Example 2: Name the columns with a list of names
To set real column names, pass a second list with one name per column. This is the form you will use most.
let
Source = Table.FromColumns({{"Asha","Marco","Lena"},{"Delhi","Rome","Berlin"}},{"Name","City"})
in
Source
Now the headers read Name and City:
| Name | City |
|---|---|
| Asha | Delhi |
| Marco | Rome |
| Lena | Berlin |
The names line up with the lists in order, so the first name labels the first list and so on.
Example 3: Unequal-length lists fill with null
The lists do not have to be the same length. Here the second list has only two values while the first has three.
let
Source = Table.FromColumns({{"Asha","Marco","Lena"},{"Delhi","Rome"}},{"Name","City"})
in
Source
The shorter column gets a null in its missing bottom cell so the table stays rectangular:
| Name | City |
|---|---|
| Asha | Delhi |
| Marco | Rome |
| Lena | null |
Lena has no matching city, so that cell is null rather than an error.
Example 4: Set names and data types with a table type
Passing a table type as the second argument sets the names and the data types together, in one step.
let
Source = Table.FromColumns({{101,102,103},{"Asha","Marco","Lena"}},type table[EmployeeID=Int64.Type,Name=Text.Type])
in
Source
The headers come from the type, and the columns are typed:
| EmployeeID | Name |
|---|---|
| 101 | Asha |
| 102 | Marco |
| 103 | Lena |
EmployeeID arrives as a whole number and Name as text. With a plain list of names you would have to add a separate Table.TransformColumnTypes step to get the same typing.
Things to keep in mind with Table.FromColumns
- Each inner list becomes a column, not a row.

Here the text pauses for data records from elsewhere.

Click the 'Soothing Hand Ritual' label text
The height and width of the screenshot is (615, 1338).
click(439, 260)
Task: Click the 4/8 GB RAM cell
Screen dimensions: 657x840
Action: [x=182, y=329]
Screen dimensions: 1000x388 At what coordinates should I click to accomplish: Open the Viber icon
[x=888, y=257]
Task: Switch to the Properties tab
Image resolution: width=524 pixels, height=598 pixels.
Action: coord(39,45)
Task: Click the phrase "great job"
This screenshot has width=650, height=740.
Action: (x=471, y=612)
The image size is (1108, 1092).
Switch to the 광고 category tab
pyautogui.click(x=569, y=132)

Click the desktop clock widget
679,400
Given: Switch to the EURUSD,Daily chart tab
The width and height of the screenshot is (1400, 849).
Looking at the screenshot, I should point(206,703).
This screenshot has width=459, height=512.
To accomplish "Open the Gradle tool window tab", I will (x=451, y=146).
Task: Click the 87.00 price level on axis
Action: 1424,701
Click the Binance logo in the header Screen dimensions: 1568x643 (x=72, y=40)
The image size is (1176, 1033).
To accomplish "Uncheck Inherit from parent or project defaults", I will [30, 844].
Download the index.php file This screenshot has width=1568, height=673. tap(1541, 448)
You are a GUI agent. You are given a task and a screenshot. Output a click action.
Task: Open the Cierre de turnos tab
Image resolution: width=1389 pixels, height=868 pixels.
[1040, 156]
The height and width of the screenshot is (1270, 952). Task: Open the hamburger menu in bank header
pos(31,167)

This is the most common surprise. If you want each inner list to become a row instead, use
Table.FromRows. - Without a
columnsargument you get default names. The columns come out asColumn1,Column2,Column3, and so on, in order (Example 1). - Unequal-length lists pad the short columns with
null. The table stays rectangular and the shorter columns getnullin the bottom cells (Example 3). - Columns are type
anyunless you pass a table type. A list of names sets names only. Passtype table[...]to set names and real data types in one go (Example 4).
Common questions about Table.FromColumns
What is the difference between Table.FromColumns and Table.FromRows?
Both build a table from a list of lists, but they read the inner lists in opposite directions.
Table.FromColumns treats each inner list as a column. Table.FromRows treats each inner list as a row, so the same input produces a transposed result.